The kola nut, like the coffee berry and tea leaf, appears to have ancient origins. It is chewed in many West African cultures, individually or in a social setting, to restore vitality and ease hunger pangs. In 1911, kola became the focus of one of the earliest documented health scares when the US government seized 40 barrels and 20 kegs of Coca-Cola syrup in Chattanooga, Tennessee, alleging that the caffeine in its drink was "injurious to health".^[29] On March 13, 1911, the government initiated The United States v. Forty Barrels and Twenty Kegs of Coca-Cola, hoping to force Coca-Cola to remove caffeine from its formula by making claims, such as that the excessive use of Coca-Cola at one girls' school led to "wild nocturnal freaks, violations of college rules and female proprieties, and even immoralities." Although the judge ruled in favor of Coca-Cola, two bills were introduced to the U.S. House of Representatives in 1912 to amend the Pure Food and Drug Act, adding caffeine to the list of "habit-forming" and "deleterious" substances which must be listed on a product's label.

The earliest evidence of cocoa use comes from residue found in an ancient Mayan pot dated to 600 BC. In the New World, chocolate was consumed in a bitter and spicy drink called xocoatl, often seasoned with vanilla, chile pepper, and achiote. Xocoatl was believed to fight fatigue, a belief that is probably attributable to the theobromine and caffeine content. Chocolate was an important luxury good throughout pre-Columbian Mesoamerica, and cocoa beans were often used as currency.

Chocolate was introduced to Europe by the Spaniards and became a popular beverage by 1700. They also introduced the cacao tree into the West Indies and the Philippines. It was used in alchemical processes, where it was known as Black Bean.

The leaves and stems of the Yaupon Holly (Ilex vomitoria) were used by Native Americans to brew a tea called Asi or the Black Drink the use of which among Native American groups archaeologists have demonstrated to stretch back far into antiquity, possibly dating to Late Archaic times.

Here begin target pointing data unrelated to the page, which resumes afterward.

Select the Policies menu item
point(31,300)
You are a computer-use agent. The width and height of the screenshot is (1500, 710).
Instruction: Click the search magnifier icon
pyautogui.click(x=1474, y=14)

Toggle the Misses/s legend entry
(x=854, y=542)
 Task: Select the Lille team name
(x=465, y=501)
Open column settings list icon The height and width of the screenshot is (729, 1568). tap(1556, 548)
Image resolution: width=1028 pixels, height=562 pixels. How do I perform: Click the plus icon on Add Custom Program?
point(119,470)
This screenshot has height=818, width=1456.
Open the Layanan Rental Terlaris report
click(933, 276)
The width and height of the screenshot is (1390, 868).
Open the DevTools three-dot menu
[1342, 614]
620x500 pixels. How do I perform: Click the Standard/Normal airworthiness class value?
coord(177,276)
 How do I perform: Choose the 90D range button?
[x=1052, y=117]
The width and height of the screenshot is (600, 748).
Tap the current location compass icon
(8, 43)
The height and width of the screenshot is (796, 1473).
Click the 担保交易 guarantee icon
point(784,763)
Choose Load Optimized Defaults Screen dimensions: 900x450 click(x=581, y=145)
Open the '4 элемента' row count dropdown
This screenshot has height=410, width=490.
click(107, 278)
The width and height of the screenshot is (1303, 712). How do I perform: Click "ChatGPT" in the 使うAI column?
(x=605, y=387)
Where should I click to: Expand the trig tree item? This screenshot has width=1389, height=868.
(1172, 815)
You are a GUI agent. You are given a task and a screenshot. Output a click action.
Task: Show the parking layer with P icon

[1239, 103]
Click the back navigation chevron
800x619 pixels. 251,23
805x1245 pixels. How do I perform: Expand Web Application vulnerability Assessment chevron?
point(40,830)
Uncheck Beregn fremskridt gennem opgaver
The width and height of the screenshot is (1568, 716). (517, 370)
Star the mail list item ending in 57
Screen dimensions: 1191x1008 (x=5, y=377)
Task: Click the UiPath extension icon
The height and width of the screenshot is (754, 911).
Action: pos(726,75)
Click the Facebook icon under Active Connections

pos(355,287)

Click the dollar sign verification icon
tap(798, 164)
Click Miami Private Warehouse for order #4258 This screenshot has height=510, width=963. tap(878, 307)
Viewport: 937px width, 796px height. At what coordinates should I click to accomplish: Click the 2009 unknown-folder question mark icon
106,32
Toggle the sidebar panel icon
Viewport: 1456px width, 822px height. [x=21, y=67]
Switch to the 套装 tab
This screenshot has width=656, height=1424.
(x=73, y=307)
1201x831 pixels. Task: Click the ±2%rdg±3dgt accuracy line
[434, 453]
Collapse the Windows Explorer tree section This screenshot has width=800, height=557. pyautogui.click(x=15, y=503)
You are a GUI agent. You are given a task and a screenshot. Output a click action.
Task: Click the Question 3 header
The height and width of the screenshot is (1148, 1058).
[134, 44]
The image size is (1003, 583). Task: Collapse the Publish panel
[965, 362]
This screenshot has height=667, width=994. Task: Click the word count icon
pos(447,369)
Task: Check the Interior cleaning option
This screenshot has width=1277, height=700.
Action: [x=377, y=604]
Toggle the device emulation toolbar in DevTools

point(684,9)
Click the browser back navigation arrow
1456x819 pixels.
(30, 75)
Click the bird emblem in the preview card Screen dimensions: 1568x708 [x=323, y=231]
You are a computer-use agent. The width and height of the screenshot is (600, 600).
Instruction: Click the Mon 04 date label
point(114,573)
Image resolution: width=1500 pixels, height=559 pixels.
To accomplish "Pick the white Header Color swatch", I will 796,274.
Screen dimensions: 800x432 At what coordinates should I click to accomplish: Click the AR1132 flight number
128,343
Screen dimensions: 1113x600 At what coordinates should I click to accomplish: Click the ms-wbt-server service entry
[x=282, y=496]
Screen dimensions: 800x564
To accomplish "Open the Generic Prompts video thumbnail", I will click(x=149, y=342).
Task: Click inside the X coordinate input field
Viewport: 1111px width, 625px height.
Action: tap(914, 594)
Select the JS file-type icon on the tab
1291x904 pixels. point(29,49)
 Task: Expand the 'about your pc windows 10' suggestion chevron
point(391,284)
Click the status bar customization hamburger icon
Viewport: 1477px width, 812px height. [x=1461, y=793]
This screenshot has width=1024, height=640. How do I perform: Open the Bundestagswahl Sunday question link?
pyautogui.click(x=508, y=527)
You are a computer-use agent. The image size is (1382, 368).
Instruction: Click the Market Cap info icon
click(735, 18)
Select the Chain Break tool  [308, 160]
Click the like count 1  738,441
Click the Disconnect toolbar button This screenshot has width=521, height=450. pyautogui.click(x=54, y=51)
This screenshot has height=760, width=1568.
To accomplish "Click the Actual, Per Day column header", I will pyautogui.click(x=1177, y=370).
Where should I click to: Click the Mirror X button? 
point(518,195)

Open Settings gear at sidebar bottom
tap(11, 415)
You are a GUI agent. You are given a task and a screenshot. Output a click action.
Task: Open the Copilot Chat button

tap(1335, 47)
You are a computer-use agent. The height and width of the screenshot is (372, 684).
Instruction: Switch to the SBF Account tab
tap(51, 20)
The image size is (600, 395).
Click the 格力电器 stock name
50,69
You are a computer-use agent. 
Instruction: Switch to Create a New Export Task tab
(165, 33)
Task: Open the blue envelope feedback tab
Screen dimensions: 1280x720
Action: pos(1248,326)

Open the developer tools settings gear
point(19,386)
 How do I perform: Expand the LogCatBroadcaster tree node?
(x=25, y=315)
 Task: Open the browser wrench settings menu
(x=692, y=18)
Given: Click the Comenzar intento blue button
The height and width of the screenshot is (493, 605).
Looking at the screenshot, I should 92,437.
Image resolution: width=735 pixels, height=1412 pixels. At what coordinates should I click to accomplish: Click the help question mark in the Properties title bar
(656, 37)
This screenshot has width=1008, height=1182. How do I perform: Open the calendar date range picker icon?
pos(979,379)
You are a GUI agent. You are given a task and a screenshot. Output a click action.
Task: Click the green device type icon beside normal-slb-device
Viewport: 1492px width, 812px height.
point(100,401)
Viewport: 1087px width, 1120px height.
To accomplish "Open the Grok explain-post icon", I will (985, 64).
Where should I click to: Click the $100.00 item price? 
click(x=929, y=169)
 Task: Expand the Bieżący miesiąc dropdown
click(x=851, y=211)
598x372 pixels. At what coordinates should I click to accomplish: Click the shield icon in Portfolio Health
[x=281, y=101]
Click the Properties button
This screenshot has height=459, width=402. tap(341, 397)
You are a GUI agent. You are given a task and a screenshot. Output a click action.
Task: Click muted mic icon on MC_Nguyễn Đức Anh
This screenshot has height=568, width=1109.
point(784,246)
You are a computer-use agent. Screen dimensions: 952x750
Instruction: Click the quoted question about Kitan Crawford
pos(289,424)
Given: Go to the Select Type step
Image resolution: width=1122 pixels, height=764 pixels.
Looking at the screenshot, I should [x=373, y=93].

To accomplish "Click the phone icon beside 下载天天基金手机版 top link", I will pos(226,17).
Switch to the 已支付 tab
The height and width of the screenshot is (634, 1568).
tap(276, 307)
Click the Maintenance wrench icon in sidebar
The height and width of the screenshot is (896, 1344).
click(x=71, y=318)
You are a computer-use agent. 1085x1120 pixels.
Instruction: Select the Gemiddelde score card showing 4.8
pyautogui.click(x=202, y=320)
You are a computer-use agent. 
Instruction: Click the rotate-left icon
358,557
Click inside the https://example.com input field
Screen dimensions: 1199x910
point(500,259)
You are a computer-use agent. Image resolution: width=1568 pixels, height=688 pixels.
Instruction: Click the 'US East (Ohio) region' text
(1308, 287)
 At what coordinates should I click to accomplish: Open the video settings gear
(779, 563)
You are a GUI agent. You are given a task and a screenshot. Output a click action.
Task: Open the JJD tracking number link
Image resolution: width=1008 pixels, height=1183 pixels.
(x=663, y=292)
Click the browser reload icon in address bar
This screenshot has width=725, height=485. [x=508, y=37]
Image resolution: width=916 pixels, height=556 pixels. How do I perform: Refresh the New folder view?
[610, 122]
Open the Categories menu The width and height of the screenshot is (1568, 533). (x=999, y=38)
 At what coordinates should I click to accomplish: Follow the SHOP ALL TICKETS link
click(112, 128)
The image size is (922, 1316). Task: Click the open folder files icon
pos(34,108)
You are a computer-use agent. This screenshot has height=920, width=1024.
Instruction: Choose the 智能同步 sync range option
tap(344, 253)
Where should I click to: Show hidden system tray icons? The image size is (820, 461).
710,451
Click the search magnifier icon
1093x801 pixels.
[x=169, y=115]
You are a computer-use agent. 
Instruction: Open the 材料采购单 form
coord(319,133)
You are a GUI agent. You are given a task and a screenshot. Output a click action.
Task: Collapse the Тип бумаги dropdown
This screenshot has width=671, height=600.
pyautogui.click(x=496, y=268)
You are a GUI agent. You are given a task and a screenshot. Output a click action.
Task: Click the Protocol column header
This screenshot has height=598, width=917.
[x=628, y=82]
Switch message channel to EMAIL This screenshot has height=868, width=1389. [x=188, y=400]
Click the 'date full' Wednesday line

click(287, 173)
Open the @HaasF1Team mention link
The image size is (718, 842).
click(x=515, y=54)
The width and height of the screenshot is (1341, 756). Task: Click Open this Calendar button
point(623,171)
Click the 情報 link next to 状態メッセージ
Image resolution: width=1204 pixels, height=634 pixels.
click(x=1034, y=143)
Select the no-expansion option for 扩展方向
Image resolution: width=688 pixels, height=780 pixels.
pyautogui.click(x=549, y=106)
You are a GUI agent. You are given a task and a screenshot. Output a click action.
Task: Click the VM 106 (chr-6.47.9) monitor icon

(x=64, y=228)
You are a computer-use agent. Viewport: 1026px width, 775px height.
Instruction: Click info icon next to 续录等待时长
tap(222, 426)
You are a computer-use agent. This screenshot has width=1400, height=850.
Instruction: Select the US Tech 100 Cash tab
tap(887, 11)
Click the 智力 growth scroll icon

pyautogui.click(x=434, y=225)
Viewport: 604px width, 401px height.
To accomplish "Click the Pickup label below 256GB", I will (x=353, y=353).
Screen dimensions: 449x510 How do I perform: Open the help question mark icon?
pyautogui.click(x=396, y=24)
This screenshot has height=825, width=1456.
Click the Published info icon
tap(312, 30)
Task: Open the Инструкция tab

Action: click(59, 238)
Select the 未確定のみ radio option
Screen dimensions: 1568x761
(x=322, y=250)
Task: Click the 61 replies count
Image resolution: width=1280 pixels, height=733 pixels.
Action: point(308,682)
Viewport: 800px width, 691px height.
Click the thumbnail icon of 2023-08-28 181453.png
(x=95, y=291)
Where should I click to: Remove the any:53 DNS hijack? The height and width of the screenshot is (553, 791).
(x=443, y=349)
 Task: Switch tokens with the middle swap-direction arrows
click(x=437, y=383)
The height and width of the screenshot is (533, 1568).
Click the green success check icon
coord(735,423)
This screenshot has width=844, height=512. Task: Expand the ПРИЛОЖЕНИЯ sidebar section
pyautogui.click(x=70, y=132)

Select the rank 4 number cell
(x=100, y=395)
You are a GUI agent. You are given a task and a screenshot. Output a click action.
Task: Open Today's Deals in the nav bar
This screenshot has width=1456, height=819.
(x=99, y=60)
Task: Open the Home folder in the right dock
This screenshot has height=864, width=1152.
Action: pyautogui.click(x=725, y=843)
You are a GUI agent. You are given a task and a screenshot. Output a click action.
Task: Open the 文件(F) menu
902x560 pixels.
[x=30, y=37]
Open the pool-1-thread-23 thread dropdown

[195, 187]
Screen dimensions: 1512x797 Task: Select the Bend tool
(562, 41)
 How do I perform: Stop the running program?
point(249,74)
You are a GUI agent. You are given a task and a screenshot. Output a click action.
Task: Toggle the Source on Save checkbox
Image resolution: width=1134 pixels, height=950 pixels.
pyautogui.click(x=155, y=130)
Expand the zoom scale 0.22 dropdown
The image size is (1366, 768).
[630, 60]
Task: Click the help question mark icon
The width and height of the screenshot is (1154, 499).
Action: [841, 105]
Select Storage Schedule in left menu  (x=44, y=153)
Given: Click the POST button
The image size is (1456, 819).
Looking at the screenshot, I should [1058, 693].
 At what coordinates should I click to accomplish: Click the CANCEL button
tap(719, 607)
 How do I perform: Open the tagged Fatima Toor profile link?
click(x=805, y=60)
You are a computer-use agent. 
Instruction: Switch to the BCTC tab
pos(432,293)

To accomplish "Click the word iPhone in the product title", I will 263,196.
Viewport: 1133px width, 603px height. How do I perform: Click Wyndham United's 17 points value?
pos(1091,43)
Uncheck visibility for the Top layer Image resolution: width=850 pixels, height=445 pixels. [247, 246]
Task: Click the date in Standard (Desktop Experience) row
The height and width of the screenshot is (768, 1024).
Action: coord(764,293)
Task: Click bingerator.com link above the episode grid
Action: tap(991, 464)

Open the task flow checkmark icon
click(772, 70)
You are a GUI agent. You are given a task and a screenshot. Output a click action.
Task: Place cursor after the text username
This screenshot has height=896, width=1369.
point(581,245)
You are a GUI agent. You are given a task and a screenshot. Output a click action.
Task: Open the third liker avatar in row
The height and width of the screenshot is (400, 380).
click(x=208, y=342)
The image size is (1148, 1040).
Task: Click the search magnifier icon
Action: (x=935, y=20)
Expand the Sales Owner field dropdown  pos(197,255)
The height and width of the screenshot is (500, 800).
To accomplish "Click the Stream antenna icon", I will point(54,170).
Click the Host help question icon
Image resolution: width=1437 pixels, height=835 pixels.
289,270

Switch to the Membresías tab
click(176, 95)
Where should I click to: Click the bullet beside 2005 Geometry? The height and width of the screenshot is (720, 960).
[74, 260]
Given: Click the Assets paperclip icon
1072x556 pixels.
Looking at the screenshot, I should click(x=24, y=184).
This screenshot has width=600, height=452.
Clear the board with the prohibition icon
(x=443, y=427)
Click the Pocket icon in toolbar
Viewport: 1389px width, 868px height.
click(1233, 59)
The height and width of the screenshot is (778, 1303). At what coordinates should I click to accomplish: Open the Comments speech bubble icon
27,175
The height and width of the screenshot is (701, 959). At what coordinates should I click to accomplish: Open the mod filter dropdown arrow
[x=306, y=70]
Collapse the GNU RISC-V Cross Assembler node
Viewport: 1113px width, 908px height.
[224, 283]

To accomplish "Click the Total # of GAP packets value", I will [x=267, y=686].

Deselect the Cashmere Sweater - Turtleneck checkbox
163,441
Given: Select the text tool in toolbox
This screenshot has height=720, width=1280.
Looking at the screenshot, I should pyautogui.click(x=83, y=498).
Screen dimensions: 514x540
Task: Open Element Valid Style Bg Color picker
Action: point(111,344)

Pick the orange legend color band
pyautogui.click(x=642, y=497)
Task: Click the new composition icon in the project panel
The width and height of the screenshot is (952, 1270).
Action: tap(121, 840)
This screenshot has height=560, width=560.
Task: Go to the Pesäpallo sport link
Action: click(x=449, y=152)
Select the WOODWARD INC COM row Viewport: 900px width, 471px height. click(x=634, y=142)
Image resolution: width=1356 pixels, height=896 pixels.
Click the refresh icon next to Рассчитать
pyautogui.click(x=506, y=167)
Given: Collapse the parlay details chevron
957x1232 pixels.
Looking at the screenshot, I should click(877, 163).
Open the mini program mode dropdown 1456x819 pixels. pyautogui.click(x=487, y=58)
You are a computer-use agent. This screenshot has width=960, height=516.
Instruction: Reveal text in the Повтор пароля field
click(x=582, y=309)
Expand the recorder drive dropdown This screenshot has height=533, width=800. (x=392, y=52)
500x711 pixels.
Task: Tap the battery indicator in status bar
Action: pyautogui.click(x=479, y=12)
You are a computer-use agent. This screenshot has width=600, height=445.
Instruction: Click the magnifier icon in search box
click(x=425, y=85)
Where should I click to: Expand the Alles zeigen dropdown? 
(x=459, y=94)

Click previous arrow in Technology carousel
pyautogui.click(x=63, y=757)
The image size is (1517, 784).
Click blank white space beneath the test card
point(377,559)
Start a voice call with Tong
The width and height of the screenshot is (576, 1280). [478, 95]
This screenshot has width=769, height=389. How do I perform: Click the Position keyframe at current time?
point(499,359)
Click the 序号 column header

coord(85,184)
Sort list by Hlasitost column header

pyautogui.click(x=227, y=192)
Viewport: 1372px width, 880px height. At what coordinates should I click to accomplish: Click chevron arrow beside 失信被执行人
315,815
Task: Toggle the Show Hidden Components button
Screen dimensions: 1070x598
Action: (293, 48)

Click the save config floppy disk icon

In 1819, the German chemist Friedrich Ferdinand Runge isolated relatively pure caffeine for the first time. According to Runge, he did this at the behest of Johann Wolfgang von Goethe.^[30] In 1827, Oudry isolated "theine" from tea, but it was later proved by Mulder and Jobat that theine was the same as caffeine.^[30] The structure of caffeine was elucidated near the end of the 19th century by Hermann Emil Fischer, who was also the first to achieve its total synthesis.^[31] This was part of the work for which Fischer was awarded the Nobel Prize in 1902.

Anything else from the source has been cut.